Since I didn’t get this posted before Mike and I left on our bikes this morning I thought that I would add an update. We rode to see Castle Bran that is known as Dracula’s Castle. The whole town has got behind the Dracula / Vampire history. It just proves what public relations can do. The truth is that this specific castle has nothing whatsoever to do with the invention of the character Dracula. It is said that Bram Stoker took the name Dracula from the son of Vlad Dracul. Dracul translates to dragon or devil. The son was Vlad III or Vlad the Impaler. He was known to be ruthless and considered extremely bloodthirsty. Castle Bran is still in good shape and the rumour was that Dracula’s castle in the book was based on it. While Dracula, the story, did take place in Transylvania, Bram Stoker had no knowledge of Castle Bran. The town has made a fortune by taking credit as the birthplace of Dracula. There are kiosks and stores everywhere selling anything to do with Dracula and Vampires. There are a large number of inns and villas and even an overpriced campground called “Vampire Camping”. The castle is a huge tourist attraction. It just goes to show what a good PR campaign can do.
I was concerned that the castle would “take credit” for Dracula when I knew that it wasn’t true. I was pleased to see that they didn’t. They did have a couple of small rooms with information about Vlad the Impaler and Bram Stokes and the Dracula story but they didn’t claim any credit. The castle was really interesting in that it is probably the first one we have seen that look livable with many comfortable rooms. This may be because it was actually being lived in when the Communists came to power. The castle was originally built around 1378. In the late 1800s it was owned by the nearby city of Brasov. In 1920 it was donated to Queen Marie of Romania in recognition of her substantial efforts to unite the disparate parts of Romania into one great nation. Queen Marie left the castle to her daughter.

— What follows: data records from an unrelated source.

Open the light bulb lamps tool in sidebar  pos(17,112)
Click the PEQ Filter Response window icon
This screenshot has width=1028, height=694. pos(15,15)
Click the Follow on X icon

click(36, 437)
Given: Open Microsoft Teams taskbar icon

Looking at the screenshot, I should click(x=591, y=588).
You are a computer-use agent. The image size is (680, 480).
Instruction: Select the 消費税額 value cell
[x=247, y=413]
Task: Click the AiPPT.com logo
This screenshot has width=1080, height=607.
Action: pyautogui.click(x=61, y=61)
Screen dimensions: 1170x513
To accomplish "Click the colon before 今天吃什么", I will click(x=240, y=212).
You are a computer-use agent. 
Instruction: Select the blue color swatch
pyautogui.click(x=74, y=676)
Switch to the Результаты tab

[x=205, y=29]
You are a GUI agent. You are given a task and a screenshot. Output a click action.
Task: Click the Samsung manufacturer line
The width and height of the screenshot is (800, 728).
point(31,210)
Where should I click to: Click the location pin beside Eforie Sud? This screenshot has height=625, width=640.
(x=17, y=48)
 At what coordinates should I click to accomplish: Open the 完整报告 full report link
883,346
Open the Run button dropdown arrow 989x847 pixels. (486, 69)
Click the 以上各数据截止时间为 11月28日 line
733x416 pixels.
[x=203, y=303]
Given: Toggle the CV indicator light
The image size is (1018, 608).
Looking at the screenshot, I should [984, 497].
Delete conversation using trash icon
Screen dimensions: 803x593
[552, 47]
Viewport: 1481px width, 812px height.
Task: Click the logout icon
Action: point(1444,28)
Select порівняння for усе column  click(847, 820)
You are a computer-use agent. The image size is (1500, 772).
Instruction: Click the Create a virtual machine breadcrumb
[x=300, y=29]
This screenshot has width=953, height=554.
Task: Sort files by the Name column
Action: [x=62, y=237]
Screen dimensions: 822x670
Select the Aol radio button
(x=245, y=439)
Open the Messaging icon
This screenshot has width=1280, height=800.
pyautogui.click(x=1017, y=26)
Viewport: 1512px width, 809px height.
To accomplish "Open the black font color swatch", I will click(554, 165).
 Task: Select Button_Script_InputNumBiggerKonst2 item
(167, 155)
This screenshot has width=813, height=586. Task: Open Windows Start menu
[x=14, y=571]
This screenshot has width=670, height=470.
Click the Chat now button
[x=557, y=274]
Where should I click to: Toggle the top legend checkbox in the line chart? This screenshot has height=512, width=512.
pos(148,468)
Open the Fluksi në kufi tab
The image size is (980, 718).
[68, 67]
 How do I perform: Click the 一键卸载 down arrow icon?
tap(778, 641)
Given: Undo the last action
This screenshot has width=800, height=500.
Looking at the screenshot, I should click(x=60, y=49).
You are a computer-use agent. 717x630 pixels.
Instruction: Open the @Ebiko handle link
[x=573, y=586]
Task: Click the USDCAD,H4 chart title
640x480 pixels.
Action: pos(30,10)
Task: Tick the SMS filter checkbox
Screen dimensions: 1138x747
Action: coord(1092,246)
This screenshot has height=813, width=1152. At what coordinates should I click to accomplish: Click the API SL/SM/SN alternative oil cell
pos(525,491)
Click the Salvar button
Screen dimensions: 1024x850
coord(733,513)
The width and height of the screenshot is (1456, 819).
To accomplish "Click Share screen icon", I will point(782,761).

Princess Ileana and her family were forcibly removed by the Communist authorities in 1948 and banished from the country. In 1956 the castle became a museum of medieval history and art and opened to visitors. In 2006 the castle was restituted by the Romanian state to the children of Princess Ileana. We had heard that many of the buildings and homes taken over by the Communists were returned to their original owners at no cost.
The next two days are predicted to be sunny. Mike and I plan to do some bike riding including the correct road into the gorge and not the awful one we previously ended up on.